Web scraping

Web scraping is the process of capturing information from websites. Sometimes this is a simple as copying-and-pasting or downloading a file from the internet, which we have done many times. Sometimes, unfortunately, the information we want isn't so easily available. For those cases, we will search through an example website for series of data sets we want to be able to capture in some sort of process.

Here is a nice resource for this that we will use for parts of this topic.


In [ ]:
from bs4 import BeautifulSoup
import requests

1. Data

The data for today

Here is the example we'll be using for this topic: satellite data. A seminar speaker in Oceanography in fall 2015, Dr. Chuanmin Hu, shared information about some of his algorithms for satellite data processing. Satellite data gives an incredible spatial scale of information but require quite a bit of clever processing to get out the data that researchers actually want to use. This becomes increasingly true as we collectively build more complex algorithms to root out new perspectives, and to try to remove visual obstacles like clouds. Dr. Hu, in particular, has found a way to remove sun glint from some satellite data, which can be very useful if you care about a latitude where this tends to be a problem.

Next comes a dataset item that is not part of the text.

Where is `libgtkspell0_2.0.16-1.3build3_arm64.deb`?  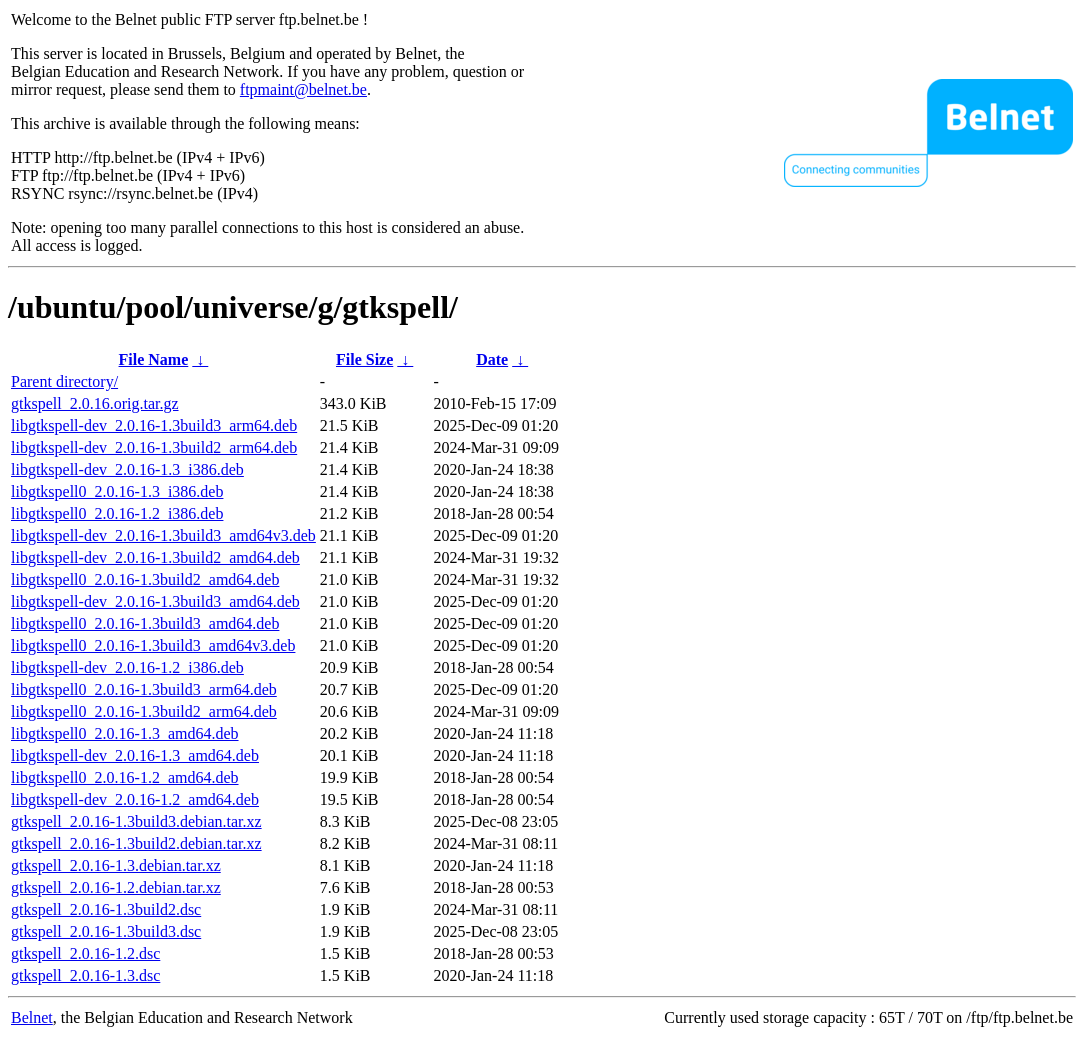
libgtkspell0_2.0.16-1.3build3_arm64.deb is located at coordinates (144, 689).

Dr. Hu's data is hosted online; we'll be using it today. Our goal is to select a data type and to then automate the process of downloading a year's worth of image files of that data.

Fetching data in general

First, some general notes from our resource listed above:

So the first thing you’re going to need to do is fetch the data. You’ll need to start by finding your “endpoints” — the URL or URLs that return the data you need.

If you know you need your information organized in a certain way — or only need a specific subset of it — you can browse through the site using their navigation. Pay attention to the URLs and how they change as you click between sections and drill down into sub-sections.

The other option for getting started is to go straight to the site’s search functionality. Try typing in a few different terms and again, pay attention to the URL and how it changes depending on what you search for. You’ll probably see a GET parameter like q= that always changes based on you search term.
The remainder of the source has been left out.